**Page excerpt:**
<<<<

3. Consumer electronics: Consumer electronics (CE) products can support Internet connectivity using technologies such as Wi-Fi, Bluetooth or Ethernet. Many products not traditionally associated with computer use (such as TVs or hi-fi equipment) provide options to connect to the Internet or to a computer using a home network to provide access to digital content. G.hn is intended to provide high-speed connectivity to CE products capable of displaying high-definition television. Integrating the power connection and the data connection provides potential energy savings in CE devices. Given that CE devices (such as home theater receivers) very often run on standby or "vampire power", they represent major savings to homeowners if their power connection is also their data connection - the device could reliably be turned off when it is not displaying any source.

>>>>

**Explore the material:**
a. Answer these questions from the consumer electronics passage:
(i) Which technologies does it name as ways CE products can support Internet connectivity?
(ii) To what is G.hn intended to provide high-speed connectivity?
(iii) What example does it give of CE devices that very often run on standby or "vampire power"?
b. Output the consumer electronics passage between "3. Consumer electronics: Consumer" and "displaying any source.", inclusive, with no changes.
Base your answers on the consumer electronics passage alone.

**Input data:**
<<<<

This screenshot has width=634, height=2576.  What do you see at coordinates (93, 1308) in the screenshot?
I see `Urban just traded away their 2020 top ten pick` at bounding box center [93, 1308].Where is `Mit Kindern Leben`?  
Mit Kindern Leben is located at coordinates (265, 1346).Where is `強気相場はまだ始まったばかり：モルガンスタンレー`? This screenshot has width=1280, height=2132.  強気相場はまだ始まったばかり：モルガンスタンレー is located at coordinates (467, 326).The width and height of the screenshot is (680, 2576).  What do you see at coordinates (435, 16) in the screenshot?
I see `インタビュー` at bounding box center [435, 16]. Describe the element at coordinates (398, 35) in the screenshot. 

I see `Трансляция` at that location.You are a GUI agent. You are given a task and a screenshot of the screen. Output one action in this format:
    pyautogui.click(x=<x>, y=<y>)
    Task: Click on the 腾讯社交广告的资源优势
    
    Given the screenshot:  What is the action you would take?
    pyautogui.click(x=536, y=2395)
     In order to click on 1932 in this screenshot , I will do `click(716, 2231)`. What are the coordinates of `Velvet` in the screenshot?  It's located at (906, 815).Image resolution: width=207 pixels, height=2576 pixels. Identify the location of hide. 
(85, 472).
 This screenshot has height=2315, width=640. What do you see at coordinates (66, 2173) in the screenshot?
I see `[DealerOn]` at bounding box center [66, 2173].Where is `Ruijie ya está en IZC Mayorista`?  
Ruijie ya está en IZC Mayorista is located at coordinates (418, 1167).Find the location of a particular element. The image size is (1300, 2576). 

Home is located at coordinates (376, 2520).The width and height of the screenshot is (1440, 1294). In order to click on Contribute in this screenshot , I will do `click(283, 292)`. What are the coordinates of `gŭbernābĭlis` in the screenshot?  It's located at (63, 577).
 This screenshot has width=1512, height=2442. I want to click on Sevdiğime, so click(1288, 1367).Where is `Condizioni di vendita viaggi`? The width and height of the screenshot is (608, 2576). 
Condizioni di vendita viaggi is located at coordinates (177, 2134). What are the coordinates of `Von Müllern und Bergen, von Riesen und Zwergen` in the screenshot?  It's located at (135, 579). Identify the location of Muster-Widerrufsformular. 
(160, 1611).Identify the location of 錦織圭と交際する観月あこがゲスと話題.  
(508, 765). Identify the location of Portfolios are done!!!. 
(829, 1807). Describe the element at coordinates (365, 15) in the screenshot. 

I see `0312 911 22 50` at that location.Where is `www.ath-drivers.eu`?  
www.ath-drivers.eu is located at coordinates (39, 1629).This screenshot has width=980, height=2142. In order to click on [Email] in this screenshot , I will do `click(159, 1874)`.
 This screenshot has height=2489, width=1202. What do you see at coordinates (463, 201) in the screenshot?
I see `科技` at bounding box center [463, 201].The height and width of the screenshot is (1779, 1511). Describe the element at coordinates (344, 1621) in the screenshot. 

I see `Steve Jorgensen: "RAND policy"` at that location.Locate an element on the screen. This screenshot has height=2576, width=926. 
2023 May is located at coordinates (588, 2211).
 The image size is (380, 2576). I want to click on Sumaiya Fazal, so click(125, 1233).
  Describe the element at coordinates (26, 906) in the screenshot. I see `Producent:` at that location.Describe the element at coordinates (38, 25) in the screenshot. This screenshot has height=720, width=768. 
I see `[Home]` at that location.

>>>>

**Answer set:**
a.
(i) Wi-Fi, Bluetooth and Ethernet
(ii) CE products capable of displaying high-definition television
(iii) Home theater receivers

b.
3. Consumer electronics: Consumer electronics (CE) products can support Internet connectivity using technologies such as Wi-Fi, Bluetooth or Ethernet. Many products not traditionally associated with computer use (such as TVs or hi-fi equipment) provide options to connect to the Internet or to a computer using a home network to provide access to digital content. G.hn is intended to provide high-speed connectivity to CE products capable of displaying high-definition television. Integrating the power connection and the data connection provides potential energy savings in CE devices. Given that CE devices (such as home theater receivers) very often run on standby or "vampire power", they represent major savings to homeowners if their power connection is also their data connection - the device could reliably be turned off when it is not displaying any source.